### WORK REQUIRED
Whenever a line of the entries below holds the string "marker", copy that line and return it.

### AVAILABLE DATA
###

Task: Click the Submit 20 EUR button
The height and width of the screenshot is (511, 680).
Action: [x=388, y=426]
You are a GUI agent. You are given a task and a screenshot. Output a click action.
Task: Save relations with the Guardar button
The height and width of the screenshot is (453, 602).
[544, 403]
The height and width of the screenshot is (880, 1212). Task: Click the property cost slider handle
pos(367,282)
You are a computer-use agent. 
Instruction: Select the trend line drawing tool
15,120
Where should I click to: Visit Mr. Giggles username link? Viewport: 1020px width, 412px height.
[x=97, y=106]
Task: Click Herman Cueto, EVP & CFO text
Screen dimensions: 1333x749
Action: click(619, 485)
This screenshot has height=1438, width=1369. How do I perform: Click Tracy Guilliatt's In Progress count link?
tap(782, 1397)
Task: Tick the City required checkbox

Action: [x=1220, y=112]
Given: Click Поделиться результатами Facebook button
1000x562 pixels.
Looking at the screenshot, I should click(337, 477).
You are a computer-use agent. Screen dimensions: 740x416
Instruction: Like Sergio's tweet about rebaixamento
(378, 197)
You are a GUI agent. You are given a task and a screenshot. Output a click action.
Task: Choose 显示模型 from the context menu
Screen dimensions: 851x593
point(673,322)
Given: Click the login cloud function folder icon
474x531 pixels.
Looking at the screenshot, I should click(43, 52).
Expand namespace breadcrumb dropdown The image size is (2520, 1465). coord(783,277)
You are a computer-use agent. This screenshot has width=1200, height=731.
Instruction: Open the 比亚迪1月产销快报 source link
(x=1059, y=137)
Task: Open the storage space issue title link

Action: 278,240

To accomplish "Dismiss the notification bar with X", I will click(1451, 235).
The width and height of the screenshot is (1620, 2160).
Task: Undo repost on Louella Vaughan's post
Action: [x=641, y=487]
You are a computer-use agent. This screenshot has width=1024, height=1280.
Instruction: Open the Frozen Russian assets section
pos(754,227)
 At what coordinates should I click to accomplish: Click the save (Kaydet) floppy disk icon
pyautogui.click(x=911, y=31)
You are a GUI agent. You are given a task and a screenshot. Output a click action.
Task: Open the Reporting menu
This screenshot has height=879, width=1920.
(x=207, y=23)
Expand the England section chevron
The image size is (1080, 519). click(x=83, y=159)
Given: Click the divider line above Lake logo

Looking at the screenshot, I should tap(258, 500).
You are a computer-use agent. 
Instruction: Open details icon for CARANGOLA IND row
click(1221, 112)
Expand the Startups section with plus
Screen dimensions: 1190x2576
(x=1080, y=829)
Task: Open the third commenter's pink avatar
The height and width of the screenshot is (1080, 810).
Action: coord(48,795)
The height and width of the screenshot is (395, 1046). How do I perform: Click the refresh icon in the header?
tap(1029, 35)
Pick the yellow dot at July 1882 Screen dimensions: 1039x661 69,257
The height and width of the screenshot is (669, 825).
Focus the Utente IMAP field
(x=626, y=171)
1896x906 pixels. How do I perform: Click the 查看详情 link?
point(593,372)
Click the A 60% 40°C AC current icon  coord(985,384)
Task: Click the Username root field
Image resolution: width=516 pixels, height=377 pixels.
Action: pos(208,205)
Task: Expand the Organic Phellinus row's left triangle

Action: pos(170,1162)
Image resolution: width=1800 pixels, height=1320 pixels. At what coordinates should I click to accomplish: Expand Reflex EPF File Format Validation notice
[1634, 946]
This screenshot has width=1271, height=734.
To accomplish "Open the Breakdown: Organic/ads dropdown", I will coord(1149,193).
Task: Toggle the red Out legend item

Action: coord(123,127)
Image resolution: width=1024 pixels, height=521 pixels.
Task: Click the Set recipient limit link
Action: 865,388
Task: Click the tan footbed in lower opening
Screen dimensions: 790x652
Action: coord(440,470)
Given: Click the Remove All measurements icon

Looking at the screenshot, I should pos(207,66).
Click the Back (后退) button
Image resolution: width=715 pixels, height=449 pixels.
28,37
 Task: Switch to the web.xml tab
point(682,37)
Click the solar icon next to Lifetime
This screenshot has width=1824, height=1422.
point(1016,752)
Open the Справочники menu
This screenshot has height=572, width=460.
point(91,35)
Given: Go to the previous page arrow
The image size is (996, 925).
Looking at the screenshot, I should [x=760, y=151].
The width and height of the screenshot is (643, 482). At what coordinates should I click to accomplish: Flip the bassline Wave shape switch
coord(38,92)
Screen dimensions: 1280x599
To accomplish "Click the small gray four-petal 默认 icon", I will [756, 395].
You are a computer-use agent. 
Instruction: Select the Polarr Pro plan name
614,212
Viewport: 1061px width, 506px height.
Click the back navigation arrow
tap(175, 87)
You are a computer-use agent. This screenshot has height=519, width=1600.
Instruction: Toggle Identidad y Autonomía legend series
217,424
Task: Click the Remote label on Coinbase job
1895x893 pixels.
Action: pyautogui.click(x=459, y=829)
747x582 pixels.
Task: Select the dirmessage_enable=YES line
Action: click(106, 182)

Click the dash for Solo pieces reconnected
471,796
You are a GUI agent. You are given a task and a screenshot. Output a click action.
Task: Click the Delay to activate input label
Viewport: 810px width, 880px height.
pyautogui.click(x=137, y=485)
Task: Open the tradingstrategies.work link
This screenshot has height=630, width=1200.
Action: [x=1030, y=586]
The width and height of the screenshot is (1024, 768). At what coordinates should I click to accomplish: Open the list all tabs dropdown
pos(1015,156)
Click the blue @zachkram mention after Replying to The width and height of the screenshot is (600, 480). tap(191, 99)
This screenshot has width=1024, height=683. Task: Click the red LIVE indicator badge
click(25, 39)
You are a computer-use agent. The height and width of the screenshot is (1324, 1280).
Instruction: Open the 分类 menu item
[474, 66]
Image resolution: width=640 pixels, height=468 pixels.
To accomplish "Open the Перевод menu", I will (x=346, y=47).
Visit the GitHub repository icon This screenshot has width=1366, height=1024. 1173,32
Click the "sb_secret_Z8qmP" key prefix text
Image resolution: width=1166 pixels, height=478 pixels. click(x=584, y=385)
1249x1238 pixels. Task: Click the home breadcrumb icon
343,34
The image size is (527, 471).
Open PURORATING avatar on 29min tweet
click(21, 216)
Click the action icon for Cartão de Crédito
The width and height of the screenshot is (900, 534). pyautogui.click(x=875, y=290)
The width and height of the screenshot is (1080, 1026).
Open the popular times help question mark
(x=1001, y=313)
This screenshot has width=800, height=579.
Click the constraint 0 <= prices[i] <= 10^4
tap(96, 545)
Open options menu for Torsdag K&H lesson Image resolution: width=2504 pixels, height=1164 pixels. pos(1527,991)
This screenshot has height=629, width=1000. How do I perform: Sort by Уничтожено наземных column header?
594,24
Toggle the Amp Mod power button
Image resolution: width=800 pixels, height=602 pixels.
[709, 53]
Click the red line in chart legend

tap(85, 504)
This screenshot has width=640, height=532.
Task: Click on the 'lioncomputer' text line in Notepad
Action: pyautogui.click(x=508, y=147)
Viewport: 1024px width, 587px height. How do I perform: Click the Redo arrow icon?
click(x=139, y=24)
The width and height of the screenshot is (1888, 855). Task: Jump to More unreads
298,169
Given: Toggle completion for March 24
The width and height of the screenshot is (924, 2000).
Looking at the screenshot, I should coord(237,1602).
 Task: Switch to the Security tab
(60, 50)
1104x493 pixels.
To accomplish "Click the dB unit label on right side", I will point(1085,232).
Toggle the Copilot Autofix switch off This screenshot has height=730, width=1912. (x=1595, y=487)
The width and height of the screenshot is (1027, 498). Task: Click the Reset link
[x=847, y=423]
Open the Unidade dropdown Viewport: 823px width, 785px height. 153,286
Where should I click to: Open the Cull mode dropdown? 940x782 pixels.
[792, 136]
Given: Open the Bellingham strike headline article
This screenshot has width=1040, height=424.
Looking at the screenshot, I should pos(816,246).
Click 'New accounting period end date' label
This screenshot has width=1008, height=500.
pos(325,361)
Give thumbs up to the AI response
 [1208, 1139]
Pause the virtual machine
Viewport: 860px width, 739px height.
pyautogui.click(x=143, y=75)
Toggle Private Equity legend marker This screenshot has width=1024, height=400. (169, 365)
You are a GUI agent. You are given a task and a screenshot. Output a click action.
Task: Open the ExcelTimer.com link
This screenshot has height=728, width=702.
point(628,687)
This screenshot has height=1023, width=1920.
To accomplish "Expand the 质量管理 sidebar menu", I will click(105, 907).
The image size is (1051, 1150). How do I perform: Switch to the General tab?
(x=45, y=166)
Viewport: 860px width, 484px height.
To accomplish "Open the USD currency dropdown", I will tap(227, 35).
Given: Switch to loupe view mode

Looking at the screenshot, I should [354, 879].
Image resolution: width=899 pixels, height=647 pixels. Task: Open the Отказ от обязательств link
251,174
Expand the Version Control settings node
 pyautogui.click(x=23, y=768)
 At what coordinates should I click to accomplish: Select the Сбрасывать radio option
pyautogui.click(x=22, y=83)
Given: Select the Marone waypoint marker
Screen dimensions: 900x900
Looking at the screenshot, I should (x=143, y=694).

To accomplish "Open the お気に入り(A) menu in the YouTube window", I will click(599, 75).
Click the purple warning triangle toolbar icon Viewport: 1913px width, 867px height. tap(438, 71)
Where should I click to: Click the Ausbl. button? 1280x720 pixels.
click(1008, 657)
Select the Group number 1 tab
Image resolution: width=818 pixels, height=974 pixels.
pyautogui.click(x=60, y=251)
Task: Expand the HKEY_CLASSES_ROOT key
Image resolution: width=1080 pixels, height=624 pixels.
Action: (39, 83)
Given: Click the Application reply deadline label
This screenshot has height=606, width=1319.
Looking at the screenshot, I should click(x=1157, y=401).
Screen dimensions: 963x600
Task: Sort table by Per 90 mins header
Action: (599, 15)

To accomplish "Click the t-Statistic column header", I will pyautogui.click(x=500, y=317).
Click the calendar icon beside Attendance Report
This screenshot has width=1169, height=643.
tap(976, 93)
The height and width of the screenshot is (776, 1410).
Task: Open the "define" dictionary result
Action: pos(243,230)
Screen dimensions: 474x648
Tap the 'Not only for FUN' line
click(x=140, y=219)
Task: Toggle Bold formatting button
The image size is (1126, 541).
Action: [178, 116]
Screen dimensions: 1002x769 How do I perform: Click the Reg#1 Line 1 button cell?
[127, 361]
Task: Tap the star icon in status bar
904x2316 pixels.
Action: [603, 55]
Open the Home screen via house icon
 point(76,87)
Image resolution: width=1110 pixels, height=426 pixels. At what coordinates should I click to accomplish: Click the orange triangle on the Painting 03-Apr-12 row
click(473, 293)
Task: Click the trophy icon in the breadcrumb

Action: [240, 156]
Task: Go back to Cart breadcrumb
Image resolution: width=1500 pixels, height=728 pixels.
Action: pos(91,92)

###

### TASK OUTPUT
Toggle Private Equity legend marker This screenshot has width=1024, height=400. (169, 365)
Given: Select the Marone waypoint marker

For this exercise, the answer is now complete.